Re: [PATCH] bcachefs: Avoid a potential memory over-allocation in bch2_printbuf_make_room()

From: Kent Overstreet
Date: Tue Sep 19 2023 - 15:21:30 EST


On Tue, Sep 19, 2023 at 08:34:00PM +0200, Christophe JAILLET wrote:
> Le 19/09/2023 à 15:18, Brian Foster a écrit :
> > On Sat, Sep 16, 2023 at 10:45:23AM +0200, Christophe JAILLET wrote:
> > > kmalloc() and co. don't always allocate a power of 2 number of bytes.
> > > There are some special handling for 64<n<=96 and 128<n<=192 cases.
> > >
> >
> > It's not immediately clear to me what you mean by "special handling."
> > Taking a quick look at slabinfo, it looks like what you mean is that
> > slab rounding is a bit more granular than power of two, particularly in
> > these ranges. Is that right?
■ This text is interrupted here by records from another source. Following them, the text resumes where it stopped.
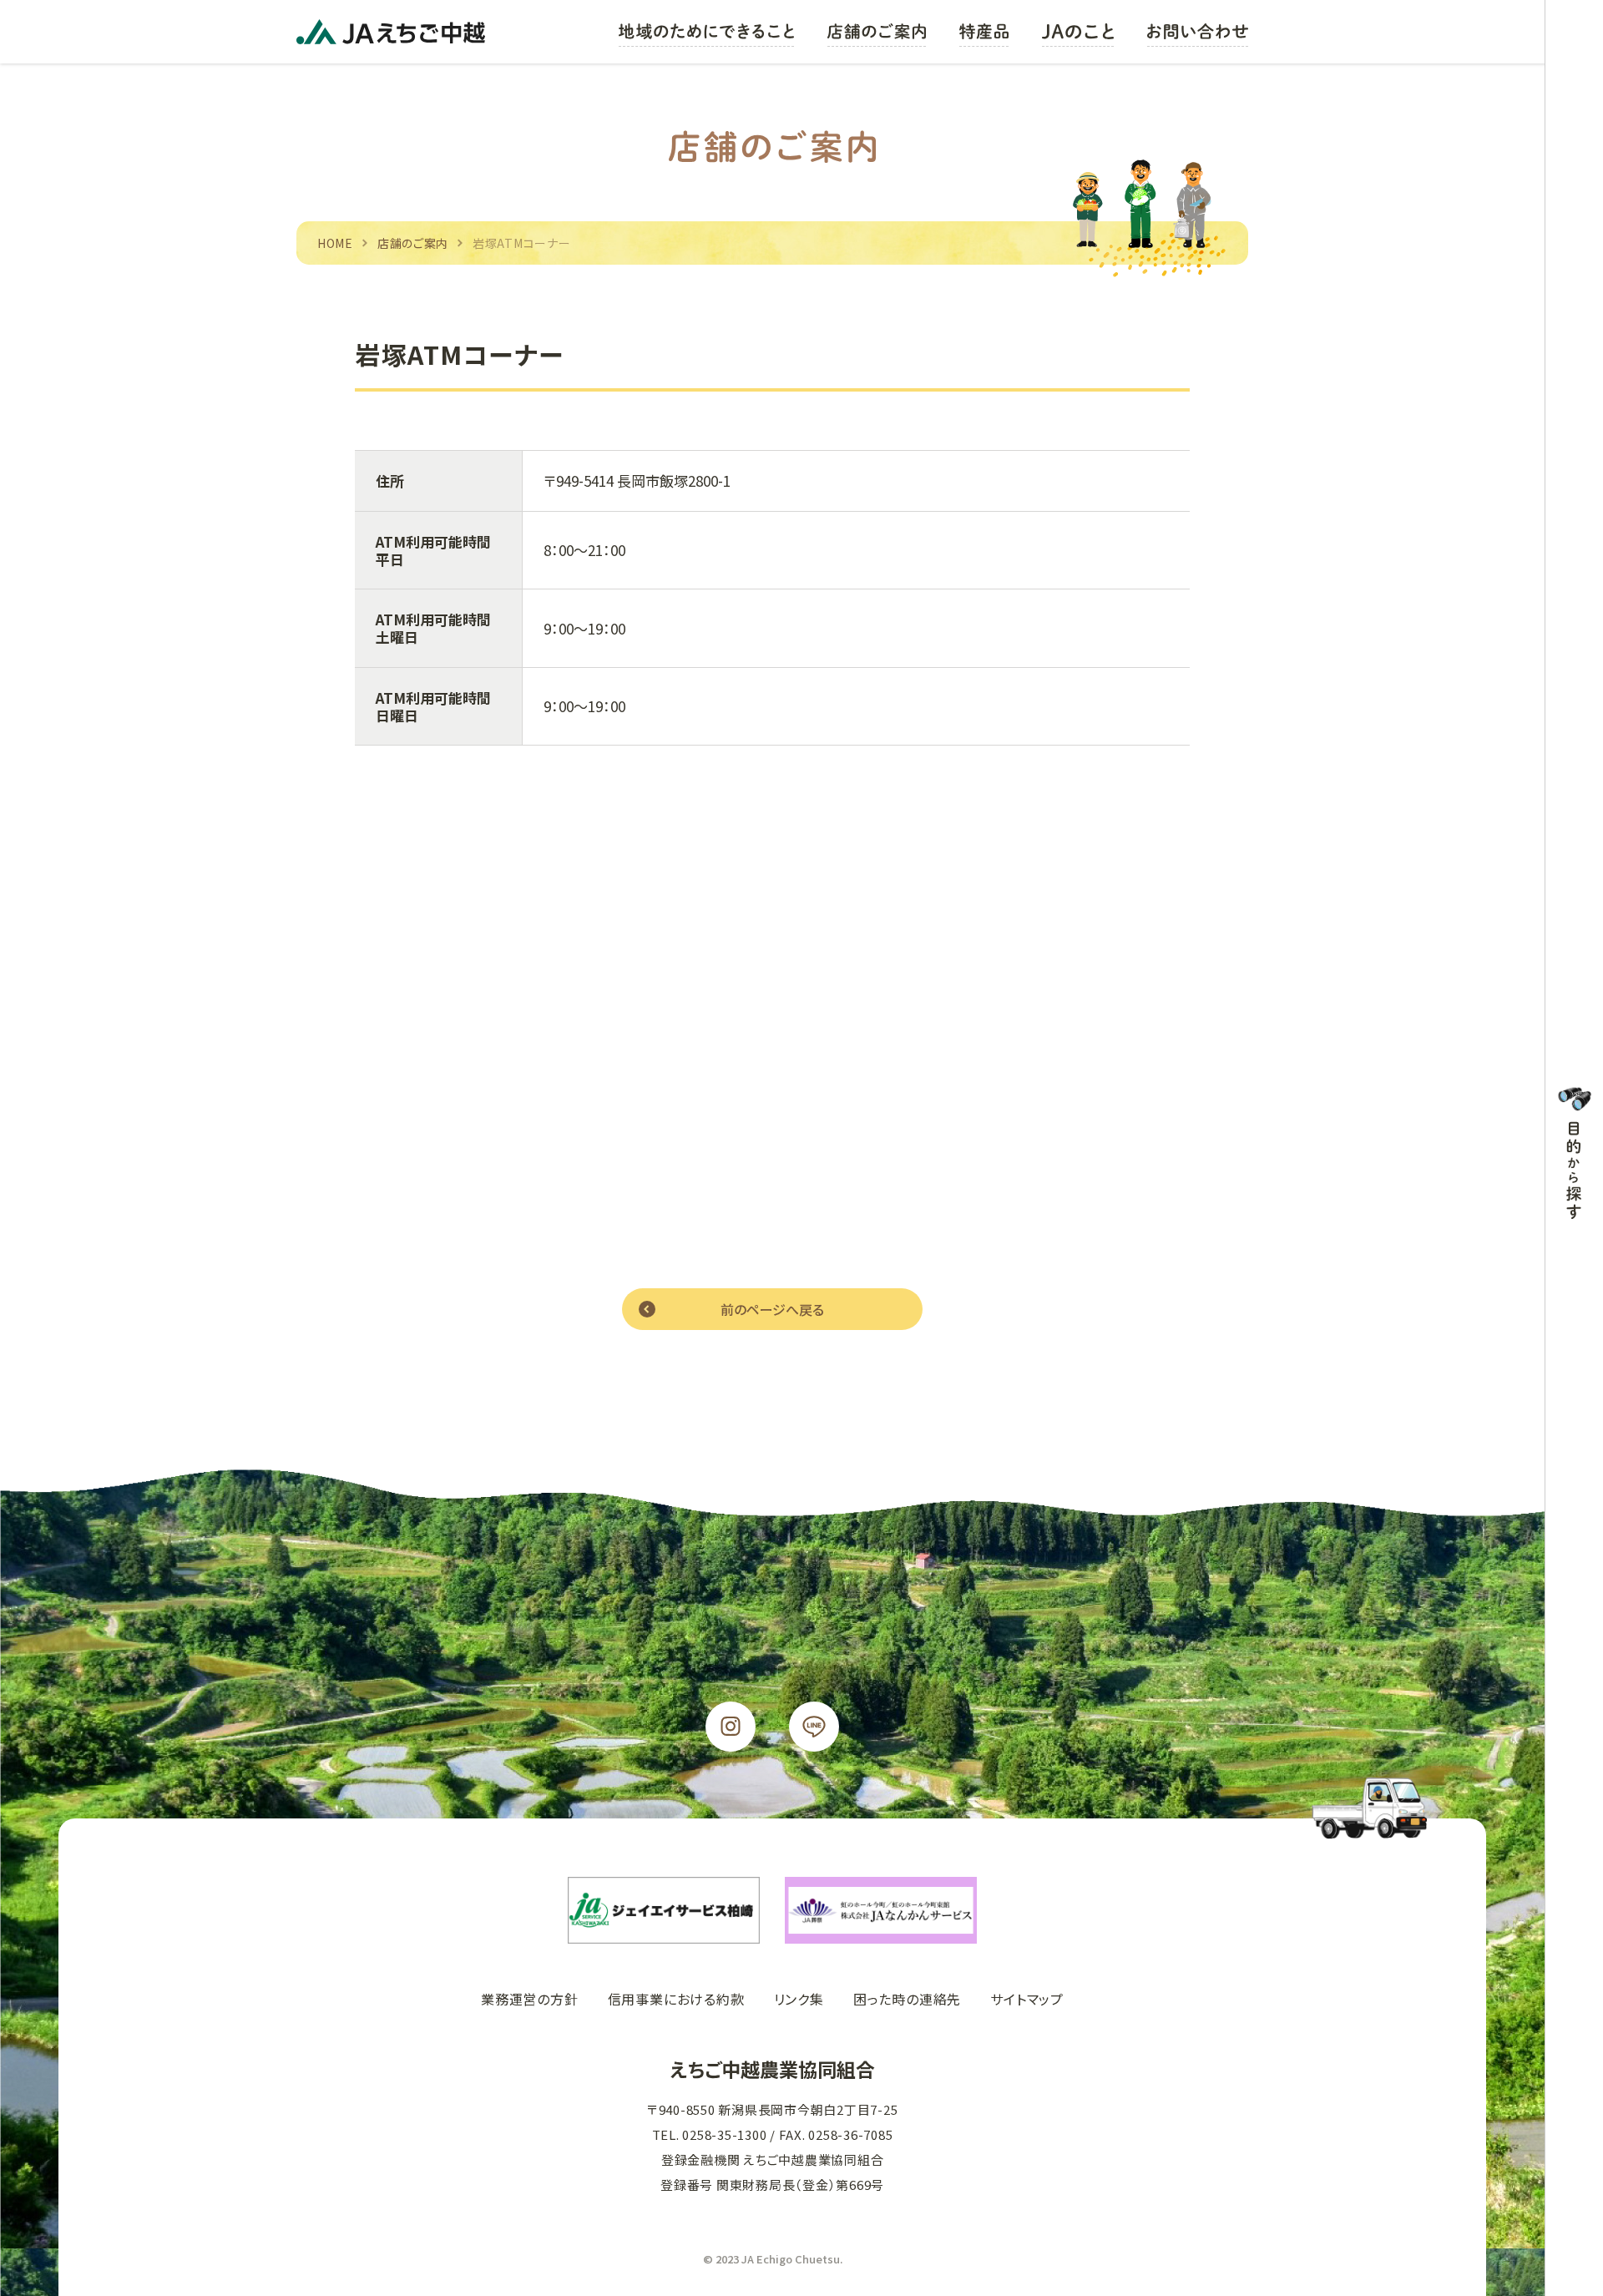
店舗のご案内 (412, 243)
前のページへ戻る (772, 1309)
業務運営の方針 (530, 1999)
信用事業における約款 (676, 1999)
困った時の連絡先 (907, 1999)
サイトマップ (1027, 1999)
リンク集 (799, 1999)
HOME (335, 243)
If so, JFYI it would be helpful to describe
> > that more explicitly in the commit log.
>
> That's what I tried to do with my 2 phrases.
> Sound good and clear to the French speaking man I am :)
>
> Would you mind updating the phrasing yourself?
> A trial and error method about wording with a non native English speaking
> person can be somewhat a long and boring experience to me.
>
> All what I could propose, with the help of google translate, is:
>
> "
> kmalloc() does not necessarily allocate a number of bytes equal to a power
> of two. There are special cases for sizes between 65 and 96 and between 129
> and 192. In these cases, 96 and 192 bytes are allocated respectively.
>
> So, instead of forcing an allocation always equal to a power of two, it may
> be interesting to use the same rounding rules as kmalloc(). This helps avoid
> over-allocating some memory.
>
> Use kmalloc_size_roundup() instead of roundup_pow_of_two().

kmalloc_size_roundup() actually isn't correct in this situation.
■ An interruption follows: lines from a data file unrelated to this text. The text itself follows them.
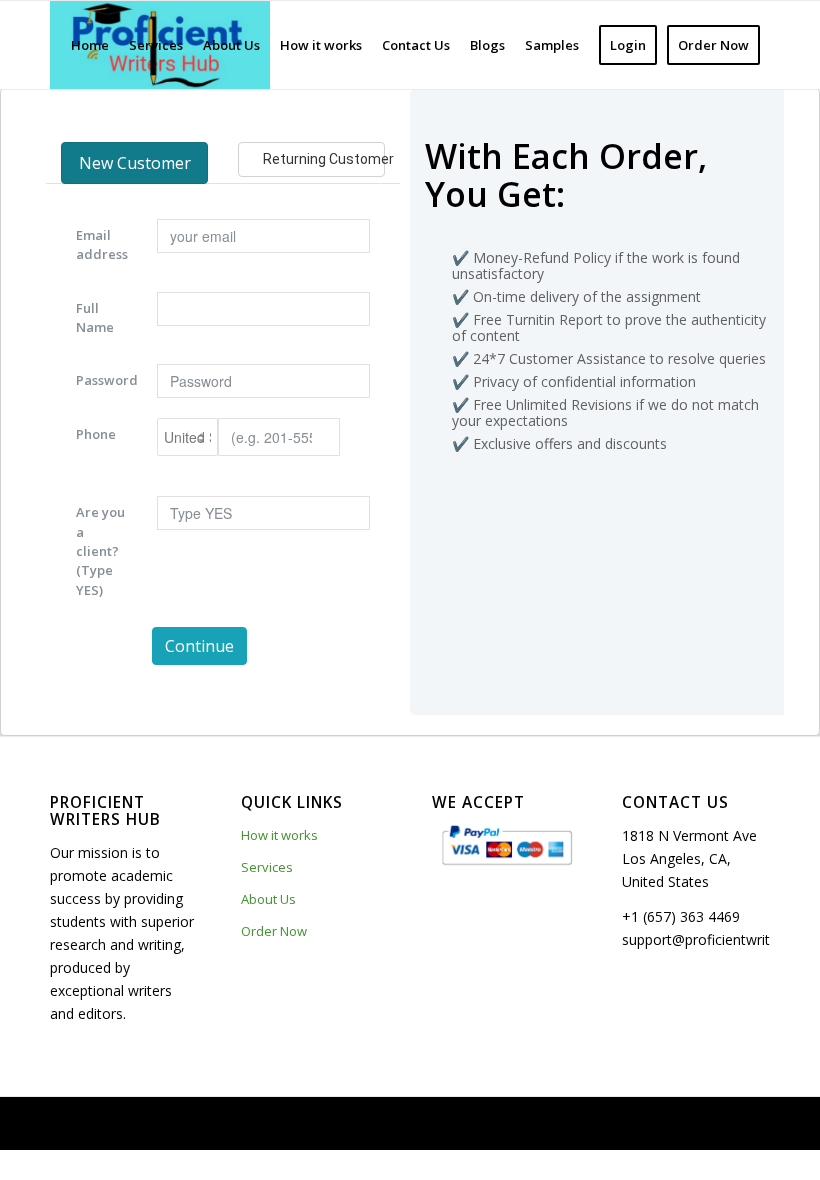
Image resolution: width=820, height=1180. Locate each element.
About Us (268, 899)
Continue (199, 646)
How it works (279, 835)
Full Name (95, 317)
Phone (96, 434)
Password (107, 380)
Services (267, 867)
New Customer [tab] (135, 163)
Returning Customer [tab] (324, 159)
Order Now (274, 931)
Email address (102, 244)
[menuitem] (90, 45)
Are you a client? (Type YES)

Whenever doing a dynamically growable array (e.g. a vector), when
reallocating the new size has to be a constant factor multiple of the
old size. This gets you amortized constant time for vector insertion;
growing the array differently can easily get you O(n^2) time.

IOW, avoiding internal fragmentation isn't what we want; internal
fragmentation is already bounded by the current code.